Piskopoz Bartolome’un Quechala Kasabası ile ilgili çok büyük umutları vardı, oranın bir gün büyük bir şehre dönüşeceğini umuyordu. Gelin görün ki, 1773’te bölgeye bulaşan veba salgını, kalan nüfusun buradan uzaklaşmasına sebep oldu. Kasaba ve kilise tamamen terk edildi.
Kilisenin rahibi var mıydı?
Meksikalı Mimar Carlos Navarrete’in hazırladığı rapora göre 400 yıllık kilise, civardaki Tecpatan Manastırı’na bağlıydı. Zaten incelendiğinde aynı mimari özellikte inşa edildiği görülüyordu. Her iki kilise de, o dönem için stratejik olan yollar üzerinde kurulmuştu. Navarrete, büyük bir şehre dönüşme idealiyle kurulan kasabada hiçbir zaman istenilen kalabalıkta nüfusun yaşamadığını, hatta kilisenin atanmış bir rahibini bile olmadığını raporladı.

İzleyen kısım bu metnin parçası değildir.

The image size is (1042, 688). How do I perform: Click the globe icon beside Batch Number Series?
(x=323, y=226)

Asırlar sonra medeniyetler değişirken, Grijalva Irmağı üzerine yapılan barajın tamamlanmasıyla, sadece asırlık kilise değil; kasaba civarındaki köyler ve arkeolojik kazı alanları da sulara gömülmüştü.

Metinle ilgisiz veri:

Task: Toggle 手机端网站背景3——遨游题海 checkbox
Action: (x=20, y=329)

Yüzyıllardır su altında kalan tapınağın harap görüntüsüne rağmen, o dönemin en gösterişli yapılarından biri olarak inşa edildiği anlaşılıyor. Günümüzde kiliseye ulaşım için dalgıçlar eşliğinde turlar düzenleniyor. Turistler, baraj seviyesinin düştüğü zamanlar, yapının su altındaki anlık görüntüsünü yakalamak için bu kiliseyi ziyaret ediyorlar. Sular iyice çekildiğinde ise kilisenin içinde yürümek bile mümkün hale geliyor!